Penyuntikan tegakan Langkap dengan bahan aktif Isopropylammonium glyphosate, metsulfuron metal, triklopyr, dosis 7 ml, 14 ml, dan 28 ml dengan tiga kali ulangan. Berdasarkan hasil pemantauan terhadap derajat kematian, ketiga bahan dengan dosis yang berbeda terhadap 27 tegakan Langkap, bahan aktif Isoprpylammonium glyphosate adalah yang paling berpengaruh dan efektif dalam menekan laju invasi Langkap. Tegakan Langkap yang disuntik dengan bahan aktif Isopropylammonium glyphosate terlihat mati (9 tegakan) bahkan sampai roboh. Sementara 18 batang lainnya yang disuntik dengan menggunakan bahan triklopyr dan metsulfuron metal tetap hidup walaupun ada beberapa tegakan Langkap yang mati karena tertimpa pohon tumbang. Hasil kegiatan pemantauan dari enam bulan pertama pasca penyuntikan (Pantau I bulan Maret 2004) sampai pada pemantauan ke IV (Desember 2004), kematian meningkat pada tegakan Langkap yang disuntik Isopropylammonium glyphosate. Tingkat kematian tersebut bertahap, diawali mengeringnya pelepah, lalu pelepah tersebut jatuh, batang keropos, kemudian roboh dan melebur dengan tanah. Sedangkan untuk tegakan Langkap dengan perlakuan penyuntikan menggunakan bahan aktif triklofir dan metsulfuron metal sebagian pelepah yang jatuh dan kering pada tahapan pemantauan sebelumnya sudah terlihat segar, ditumbuhi beberapa tunas sebagai pelepah baru serta penampakan batang yang terlihat kokoh. Hal ini diduga karena pengaruh zat pembasmi yang bersifat organic akan cenderung netral apabila sudah bercampur dengan air.

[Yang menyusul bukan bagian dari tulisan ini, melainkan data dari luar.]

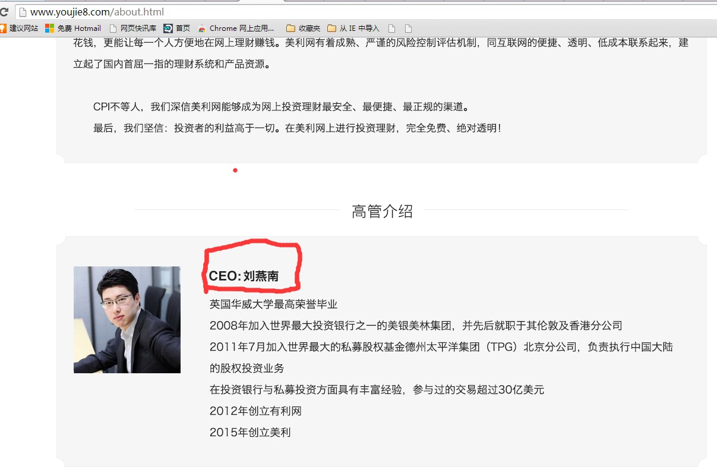Click the 2015年创立美利 line
Image resolution: width=717 pixels, height=467 pixels.
tap(250, 432)
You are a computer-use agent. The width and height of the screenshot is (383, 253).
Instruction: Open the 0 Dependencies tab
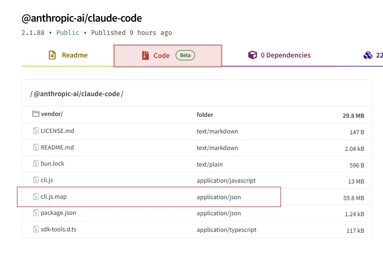(x=285, y=55)
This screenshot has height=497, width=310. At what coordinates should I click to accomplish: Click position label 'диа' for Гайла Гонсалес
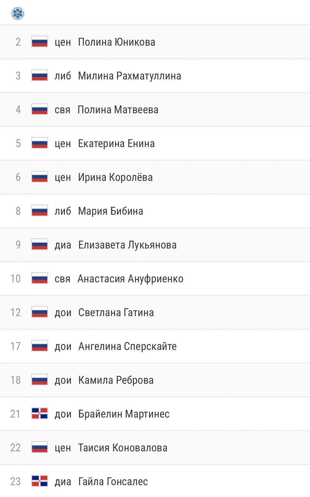coord(63,482)
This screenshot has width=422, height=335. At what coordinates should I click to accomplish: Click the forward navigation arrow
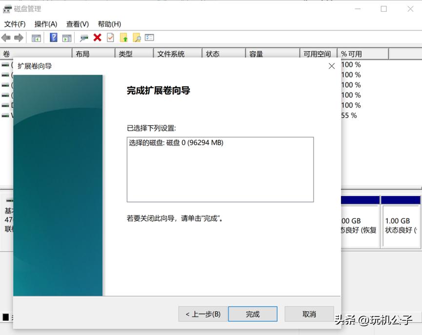click(19, 37)
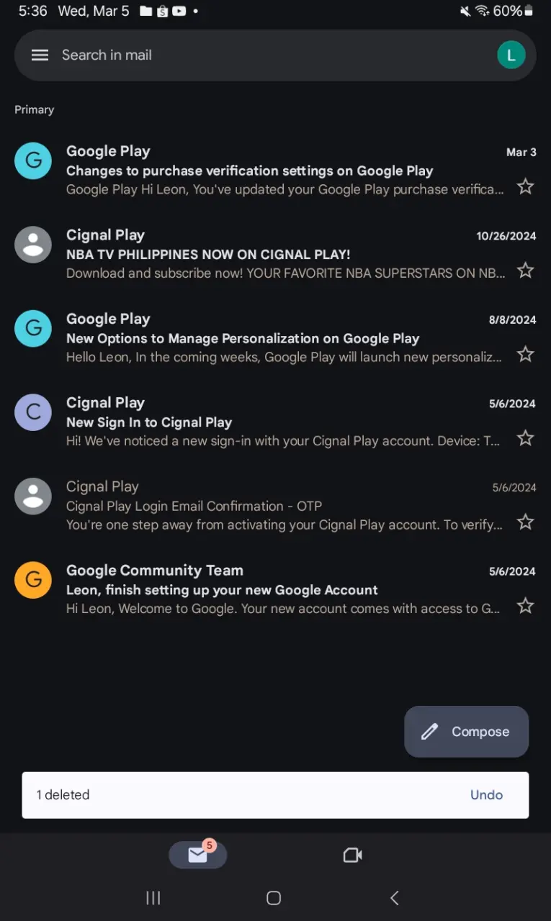Select the Google Play sender avatar from Mar 3
The width and height of the screenshot is (551, 921).
33,160
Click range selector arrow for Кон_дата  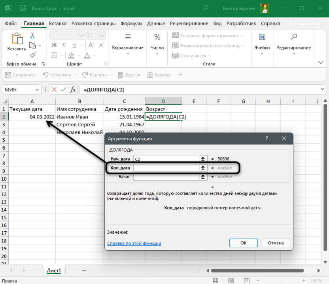tap(203, 168)
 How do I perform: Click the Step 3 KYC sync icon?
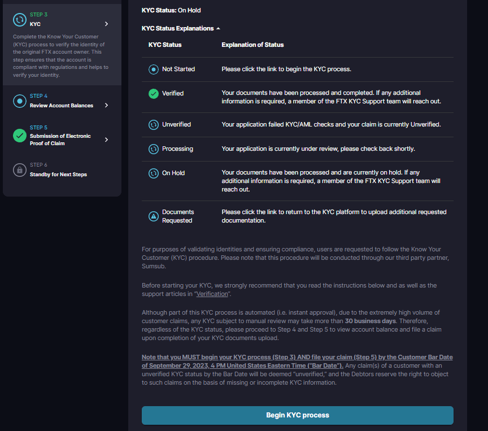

Waktu efektif penyuntikan sehingga dapat mempengaruhi tingkat kematian Langkap terjadi pada pemantauan III (sembilan bulan pasca penyuntikan) bukan pada pemantauan IV, hal ini terlihat dari selang kepercayaan (R Squared) yang lebih tinggi dari analisis statistic yang dilakukan, hasil pengujian laboratorium terhadap tanahpun menunjukkan pada pemantauan III sudah tidak terdapat kandungan residu dalam tanah, sehingga pada pemantauan IV tidak lagi dilakukan analisis laboratorium pada tanah.